The PAL has already arrived at Boeing’s site in Everett, Washington, and plans call for crews to transfer it by train and barge to Renton “over the coming days.” According to Boeing Commercial Airplanes director of 737 business operations Beth Schryer, the new line will “ramp up” over time starting next year, initially operating simultaneously with the existing line.

Boeing estimates the PAL will cut flow time by 33 percent, defects by 66 percent, factory “footprint” by 50 percent and injuries by 50 percent.

The PAL promises to account for a big part of Boeing’s effort to raise its production rate from 42 to 47 a month by 2017, at roughly the same time it starts its transition from building current-generation 737s to the new 737 Max.

To make room for the Max, Boeing has begun clearing space in the final assembly building that now houses the east line. “A key foundation of our overall strategy, plan and approach on the Max is to dedicate a final assembly line to the Max as we bring it into our system,” said Schryer. “It has longer flows at the beginning than the NG and [as] we ramp it up, we will do that on a dedicated line, keeping our NG lines running as they are running today.” Eventually, the Max line will run at the same pace as those dedicated to the NG, she added.

Plans call for the Max line—the central line of the three final assembly lines in Renton—to incorporate three positions, where Boeing would build the initial examples as well as perform flight-test installations and other miscellaneous items. Boeing has also begun the process of building a new systems installation tool, where it loads and stuffs the fuselage sections with systems before they go to wing-to-body join, adjacent to the west line. In the process, Boeing plans to convert to a pulse system, creating what Schryer called an even more lean build. The process will involve three pulses on three separate lines, meaning it will hold nine fuselages.


Dennis M Gruba's picture

This is an interesting article on the continued use of newly developing technology to manufacture aircraft.
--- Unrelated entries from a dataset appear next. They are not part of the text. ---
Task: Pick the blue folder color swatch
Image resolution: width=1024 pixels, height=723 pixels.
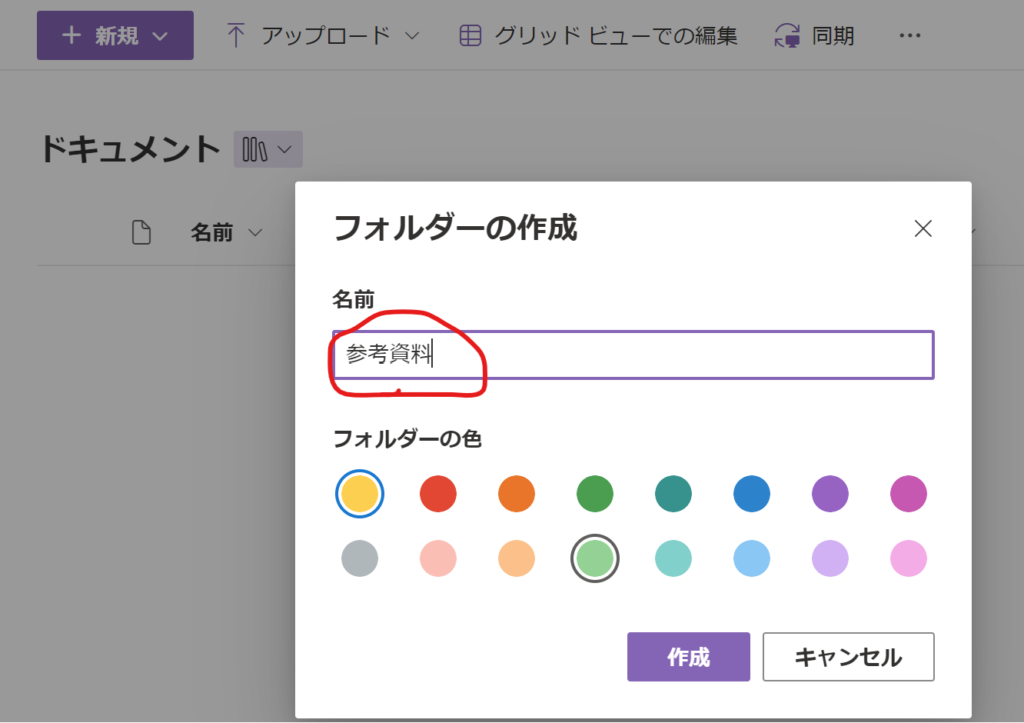Action: pos(752,493)
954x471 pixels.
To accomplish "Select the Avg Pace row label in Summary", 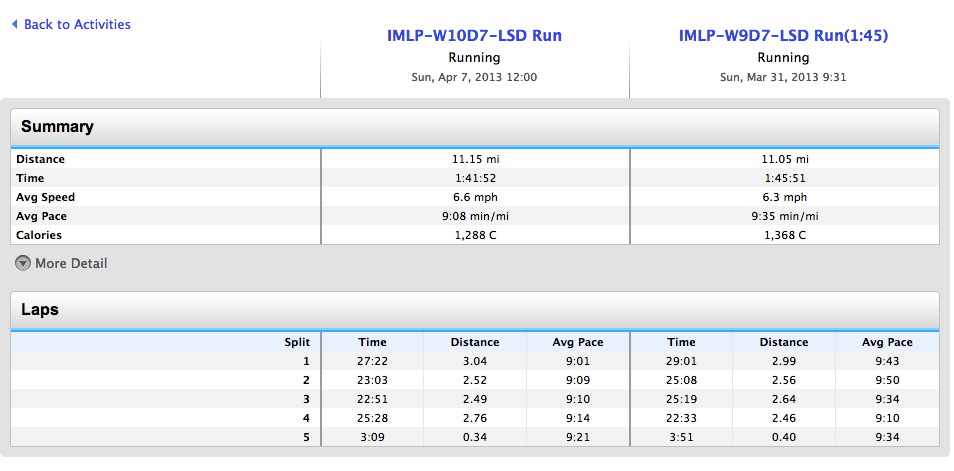I will click(x=40, y=217).
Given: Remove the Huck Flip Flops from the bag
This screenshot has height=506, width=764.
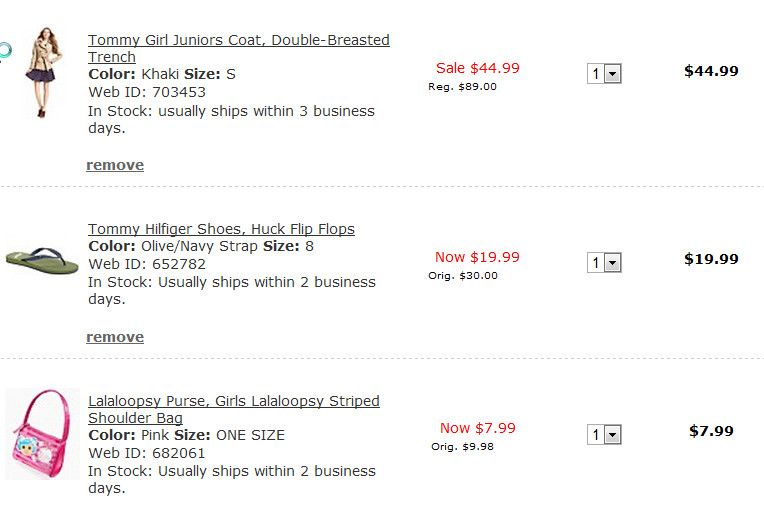Looking at the screenshot, I should [x=115, y=337].
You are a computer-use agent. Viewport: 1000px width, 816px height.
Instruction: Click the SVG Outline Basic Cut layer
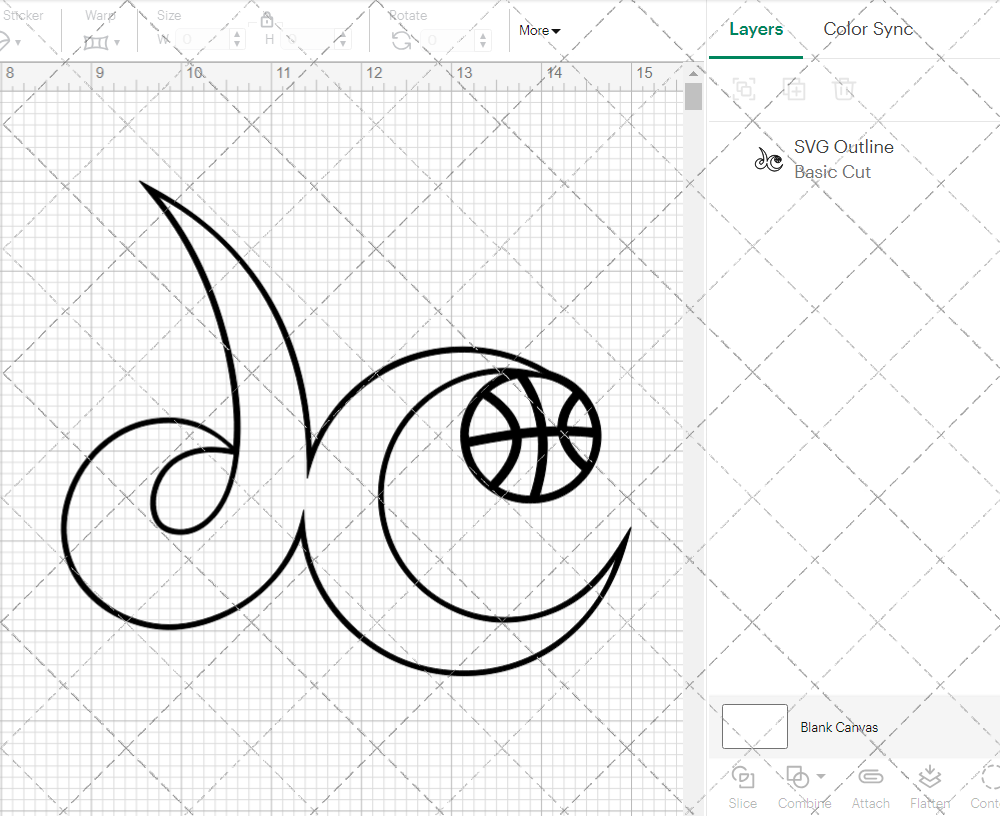(843, 158)
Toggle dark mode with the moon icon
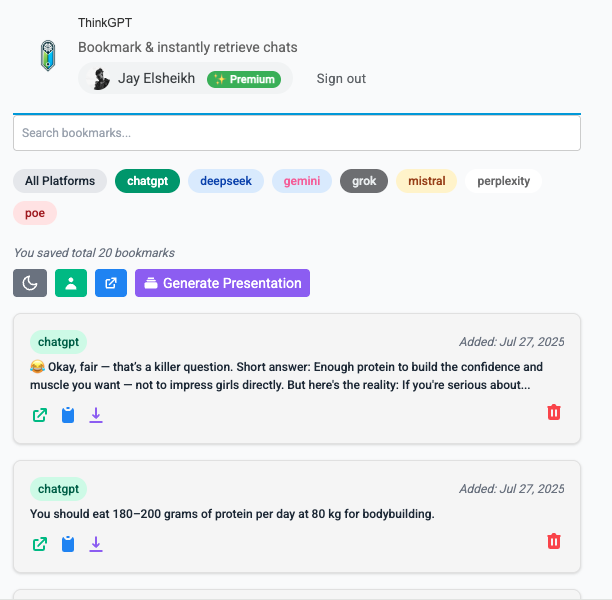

As we continue to retire the aging workforce any news about reducing the need to contort into unnatural  positions for a build is welcomed.

The continued marriage between automated manufacturing and automated final product, in this case aircraft and not autos, makes it very easy to picture the future with pilotless cockpits, designated flight routes with precise aircraft seperation, and quick turns at airports with precision ground handling of aircraft, baggage and passengers.

The future is going to be a wonderfully new exeperience.